Einbau-Navis im Test
Wer nicht immer sein Navi an die Windschutzscheibe hängen und später wieder ausbauen möchte oder vielleicht einfach nur den Kabelsalat zwischen Zigarettenanzünder und Windschutzscheibe meiden will, der setzt auf ein klassisches Einbau-Navi. Das gibt es sowohl ab Werk von den Autoherstellern selbst als auch als nachträglich einzubauendes Gerät von Fremdherstellern.
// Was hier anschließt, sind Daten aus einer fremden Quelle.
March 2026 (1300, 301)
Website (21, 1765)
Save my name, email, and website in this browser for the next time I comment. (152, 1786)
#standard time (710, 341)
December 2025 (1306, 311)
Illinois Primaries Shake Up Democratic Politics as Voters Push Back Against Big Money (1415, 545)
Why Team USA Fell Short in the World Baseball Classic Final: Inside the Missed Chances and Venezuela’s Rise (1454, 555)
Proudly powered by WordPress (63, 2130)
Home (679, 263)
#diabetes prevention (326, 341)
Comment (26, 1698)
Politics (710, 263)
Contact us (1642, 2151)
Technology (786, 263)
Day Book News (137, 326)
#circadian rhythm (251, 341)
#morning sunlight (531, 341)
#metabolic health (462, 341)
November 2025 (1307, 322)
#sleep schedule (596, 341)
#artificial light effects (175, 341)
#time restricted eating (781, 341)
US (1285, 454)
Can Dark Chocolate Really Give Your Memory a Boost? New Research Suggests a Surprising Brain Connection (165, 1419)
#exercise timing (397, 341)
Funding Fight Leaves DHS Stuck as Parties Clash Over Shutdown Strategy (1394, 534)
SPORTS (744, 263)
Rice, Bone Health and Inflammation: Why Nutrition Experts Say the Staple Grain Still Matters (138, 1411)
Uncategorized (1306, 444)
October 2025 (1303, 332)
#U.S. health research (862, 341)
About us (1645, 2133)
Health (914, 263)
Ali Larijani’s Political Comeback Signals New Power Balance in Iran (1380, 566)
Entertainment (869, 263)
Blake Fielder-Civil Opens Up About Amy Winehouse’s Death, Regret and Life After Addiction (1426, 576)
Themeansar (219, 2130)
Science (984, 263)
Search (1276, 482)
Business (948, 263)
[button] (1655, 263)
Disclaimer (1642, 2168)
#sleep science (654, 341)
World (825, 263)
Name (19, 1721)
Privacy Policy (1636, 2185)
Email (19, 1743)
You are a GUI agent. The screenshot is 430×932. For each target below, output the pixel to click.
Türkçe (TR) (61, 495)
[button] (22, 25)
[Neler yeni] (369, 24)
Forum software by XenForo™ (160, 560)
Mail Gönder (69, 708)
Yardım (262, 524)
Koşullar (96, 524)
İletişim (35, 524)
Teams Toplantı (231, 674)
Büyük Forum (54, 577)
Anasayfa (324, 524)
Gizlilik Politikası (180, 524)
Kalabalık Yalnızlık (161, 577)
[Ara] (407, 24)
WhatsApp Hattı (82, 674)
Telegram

Dabei haben die Werksgeräte natürlich den Vorteil, dass sie perfekt ins Auto-Ökosystem integriert sind, so fährt bei manchen der Screen per Knopfdruck aus dem Armaturenbrett aus, andere lassen sich über das Lenkrad bedienen. Auch optisch integrieren sich die Werksnavis natürlich am besten ins Auto.
Dafür schlagen die Navigationsgeräte der Autohersteller oft mit mehreren tausend Euro zu Buche. Da ist ein nachträglicher Einbau oft deutlich günstiger. Nachträglich einbaubare Navigationsgeräte passen meist in den Doppel-DIN-Schacht für das Autoradio. Normalerweise sind sie speziell auf eine Fahrzeugserie abgestimmt. Der lästige Kabelsalat eines Plug & Play Navis ist auch hier obsolet. Allerdings integriert sich natürlich ein Navi eines Fremdherstellers nicht ganz so exzellent in das Gesamtkonzept eines Wagens, wie ein Weksnavi, dafür sind diese Geräte aber meist deutlich günstiger.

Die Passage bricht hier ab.